*Task instructions:* Repeat the data exactly, with every line included.

Data to use Start Marker

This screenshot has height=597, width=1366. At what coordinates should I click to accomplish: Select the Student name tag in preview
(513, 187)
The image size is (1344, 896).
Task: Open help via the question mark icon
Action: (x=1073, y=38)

Data to use End Marker

*Result of the task:*
This screenshot has height=597, width=1366. At what coordinates should I click to accomplish: Select the Student name tag in preview
(513, 187)
The image size is (1344, 896).
Task: Open help via the question mark icon
Action: (x=1073, y=38)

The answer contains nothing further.